Moi : « Vous ne l’avez pas signalé à votre chef de service, ni à qui que ce soit ?« 
La salariée : « Ma collègue qui était là était au courant. Et puis nous en avons parlé en réunion d’équipe.« 
Moi : « C’est la réunion qui a eu lieu trois semaines plus tard, quand votre chef de service a compris qu’il s’était passé quelque chose et a demandé des précisions, c’est bien ça ? » 
La salariée : « Oui. Et après, il m’a demandé d’écrire un rapport. »

Là, ça casse.

Insuffisance professionnelle (2)

Moi : « En conclusion, vous refaites les mêmes erreurs malgré ce que je vous ai déjà dit et écrit. Donc soit je vous licencie, soit je vous fais un courrier avec des objectifs et un accompagnement et nous faisons le point dans trois mois. Et vous, comment vous voyez les choses ?« 
La salariée, sans me regarder : « Ben, je sais pas.
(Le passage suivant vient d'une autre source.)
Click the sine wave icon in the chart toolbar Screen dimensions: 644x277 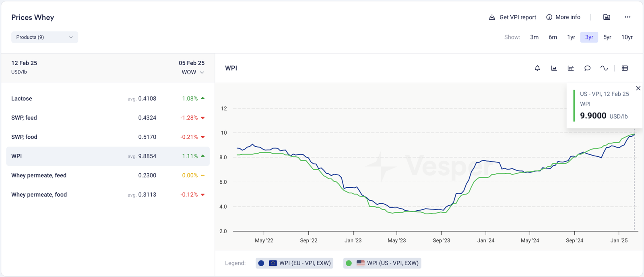coord(604,68)
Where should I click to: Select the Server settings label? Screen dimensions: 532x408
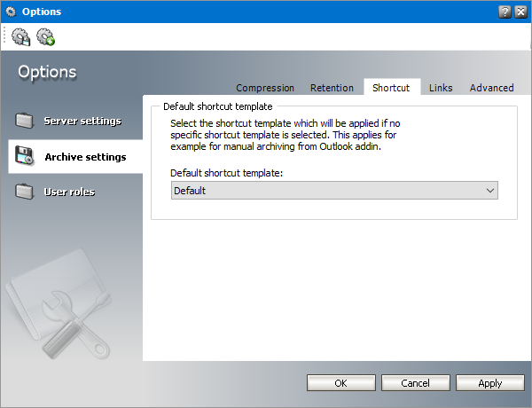pyautogui.click(x=82, y=121)

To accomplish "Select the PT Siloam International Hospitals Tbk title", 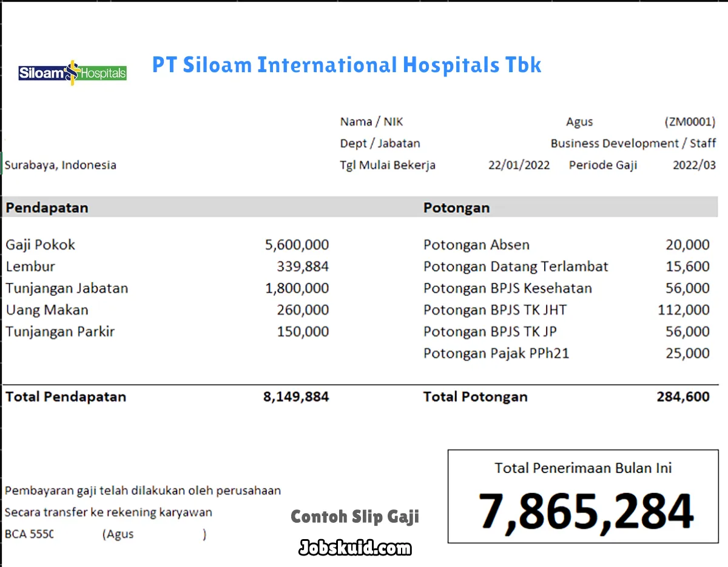I will tap(346, 65).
J’attends que vous me disiez.« 


Falsification de notes de frais

Moi : « J’ai là deux notes de frais kilométriques que vous avez établies et signées, pour les dates du 3 mai  et du 7 juin, pour un total de 150 €. Selon mes informations, vous n’avez pas réalisé ces déplacements : le 3 mai vous étiez ici en réunion et le 7 juin vous aviez posé une journée de congés. »
Le salarié :  » Ha bon ? Attendez, je vérifie. »
Il sort son agenda et le feuillette, puis reprend : « Oui, vous avez raison. Comme en général le jeudi je vais là-bas, du coup je fais une note de frais pour chaque jeudi. Comme ça, c’est plus simple. Mais là, oui, je n’y suis pas allé. »

Il a VRAIMENT dit ça, pendant un entretien préalable ? Il se rend compte ou quoi ??

Avec le recul, certains dialogues sont plutôt drôles. Mais dans le feu de l’action, je me souviens surtout de ma sidération et d’une difficulté à poursuivre en entretien préalable avec calme et sérénité. Il est difficile de chercher une issue constructive quand l’interlocuteur ne semble pas poursuivre le même objectif.

J’ai parfois l’impression que même dans ces moments où l’enjeu est énorme pour le salarié, il s’en remet passivement au jugement tout-puissant de l’employeur plutôt de se responsabiliser sur ses actions. Faute d’une compréhension de l’erreur et d’une volonté de la rectifier, celle-ci bascule dans la faute. La décision de sanction devient alors plus évidente.

Pour autant, j’ai toujours un arrière-goût… Comme si c’était moi qui était fautive. L’impression d’être passée à côté de quelque chose dans l’accompagnement managérial qui aurait permis d’éviter la sanction.